Another interesting example of the hypervisor operation: you can use the SourcePoint macro language to chain commands together and see the exit reasons for consecutive VM Exits with the simple command string with our “reason” command (invoked from the vmcs macro), and the results below:

>define int i; for (i = 0; i < 10; i++) {go; wait; reason}

WRMSR (32)

RDMSR (31)

WRMSR (32)

VMCALL (18)

VMCALL (18)

VMCALL (18)

Control-register access (28)

VMCALL (18)

VMCALL (18)

VMCALL (18)

Really interesting. It’s easy enough to explore the specific code leading up to the exits to see what is going on.
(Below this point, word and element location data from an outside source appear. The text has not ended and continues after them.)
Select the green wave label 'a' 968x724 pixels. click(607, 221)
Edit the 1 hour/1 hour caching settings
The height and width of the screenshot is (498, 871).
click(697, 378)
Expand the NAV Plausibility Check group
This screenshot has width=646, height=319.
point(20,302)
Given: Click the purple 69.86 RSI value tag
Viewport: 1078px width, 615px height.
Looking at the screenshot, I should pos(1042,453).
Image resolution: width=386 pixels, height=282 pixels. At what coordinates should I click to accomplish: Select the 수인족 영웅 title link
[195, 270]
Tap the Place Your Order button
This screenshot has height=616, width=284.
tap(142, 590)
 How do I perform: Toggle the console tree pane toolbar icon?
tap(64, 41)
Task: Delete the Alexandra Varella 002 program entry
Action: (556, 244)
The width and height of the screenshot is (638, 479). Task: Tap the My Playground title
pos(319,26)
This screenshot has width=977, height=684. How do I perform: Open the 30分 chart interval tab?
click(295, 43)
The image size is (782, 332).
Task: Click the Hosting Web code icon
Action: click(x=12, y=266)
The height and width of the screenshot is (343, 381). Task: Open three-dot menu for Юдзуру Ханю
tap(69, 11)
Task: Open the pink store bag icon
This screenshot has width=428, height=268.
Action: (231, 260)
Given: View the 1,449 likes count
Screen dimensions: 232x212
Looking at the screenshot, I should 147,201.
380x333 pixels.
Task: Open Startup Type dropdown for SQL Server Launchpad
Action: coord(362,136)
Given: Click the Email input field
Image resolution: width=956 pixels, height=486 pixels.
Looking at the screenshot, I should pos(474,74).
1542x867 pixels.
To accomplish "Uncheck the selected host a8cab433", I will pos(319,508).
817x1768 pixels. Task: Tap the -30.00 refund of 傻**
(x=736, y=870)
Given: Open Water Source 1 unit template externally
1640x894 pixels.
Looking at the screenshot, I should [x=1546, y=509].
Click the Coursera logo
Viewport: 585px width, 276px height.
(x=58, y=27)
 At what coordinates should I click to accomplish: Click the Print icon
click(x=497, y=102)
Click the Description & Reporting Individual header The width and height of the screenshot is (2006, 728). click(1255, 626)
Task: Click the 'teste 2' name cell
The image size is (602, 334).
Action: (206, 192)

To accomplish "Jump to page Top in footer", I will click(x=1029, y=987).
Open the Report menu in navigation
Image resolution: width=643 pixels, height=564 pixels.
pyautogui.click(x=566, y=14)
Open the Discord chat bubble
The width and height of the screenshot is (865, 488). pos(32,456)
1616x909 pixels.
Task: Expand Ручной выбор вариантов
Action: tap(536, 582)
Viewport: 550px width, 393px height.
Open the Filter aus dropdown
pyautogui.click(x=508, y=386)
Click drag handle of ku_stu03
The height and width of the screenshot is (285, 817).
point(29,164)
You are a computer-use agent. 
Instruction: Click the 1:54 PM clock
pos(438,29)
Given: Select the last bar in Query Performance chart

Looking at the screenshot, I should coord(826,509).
One last thing: as a fun thing, I went “off the fairway”, and when I ran the above command line again, I saw the following:

RDMSR (31)

VMCALL (18)

Triple fault (2)

It’s pretty cool to see a triple fault coming out of a VMExit. And, the nice thing is that Windows recovered splendidly. How’d I do that? With JTAG, of course.